Kentucky is to cut the scope of coverage for Medicaid, eliminating dental and vision benefits for nearly half a million people in the state who rely on the government-subsidised insurance.

The cuts were announced by Republican Governor Matt Bevin’s administration after a judge dismissed his plan to reform the state’s health plan for those in need.

Calling the cuts an “unfortunate consequence” of the Friday ruling by a federal judge, the state Cabinet for Health and Family Services sent an email announcing that about 460,000 Medicaid members would be impacted by the changes to the state system — known as Kentucky HEALTH. They would be notified that their basic dental and vision benefits would end on the first of July, according to the Louisville Courier-Journal.

“When Kentucky HEALTH was struck down by the court, the ‘My Rewards Account’ program was invalidated, meaning there is no longer a legal mechanism in place to pay for dental and vision coverage for about 46,0000 beneficiaries who have been placed in the Alternative Benefit Plan,” that email said.

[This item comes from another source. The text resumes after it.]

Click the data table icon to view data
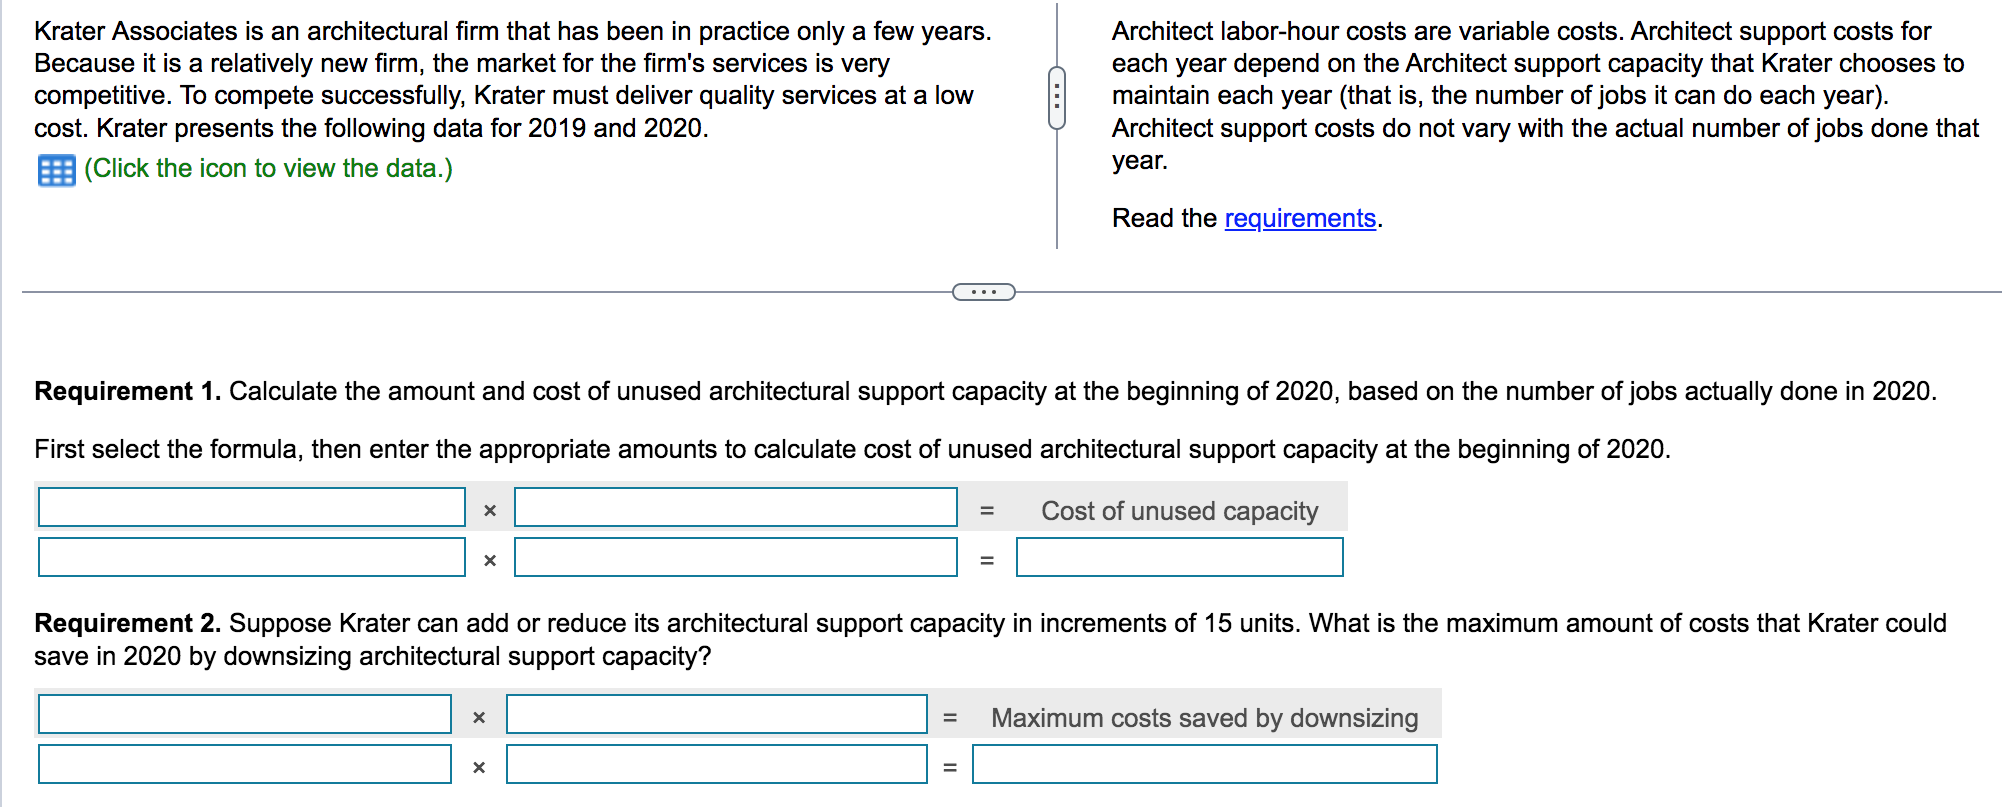Image resolution: width=2005 pixels, height=807 pixels. tap(55, 170)
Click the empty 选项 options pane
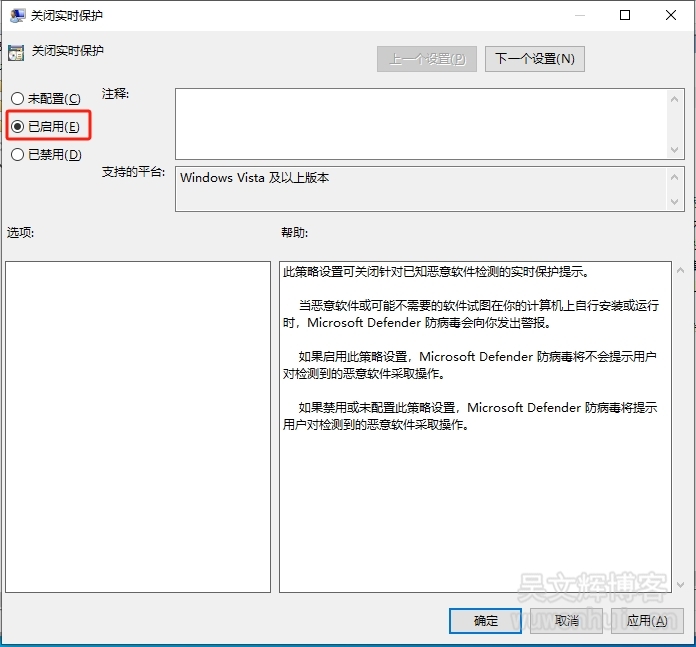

“As such, they no longer have access to dental and vision coverage as a result of the court’s ruling”.

Mr Bevin has been critical of the Medicaid expansion that was enacted by his Democrat predecessor Steve Besmear, and has sought to reform some of those policies.

The cuts to deal and vision benefits for Medicaid recipients was met immediately with repudiations from Democrats, who called on the public to speak up against the cuts.

“We’ve got to have the public rise up,” US Representative John Yarmuth said during a press conference. “This is going to be extremely dangerous for the citizens of the Commonwealth of Kentucky”.

Medicaid is a $11 billion-a-year health plan in Kentucky, and covers roughly 1.4 million people, including more than 600,000 children.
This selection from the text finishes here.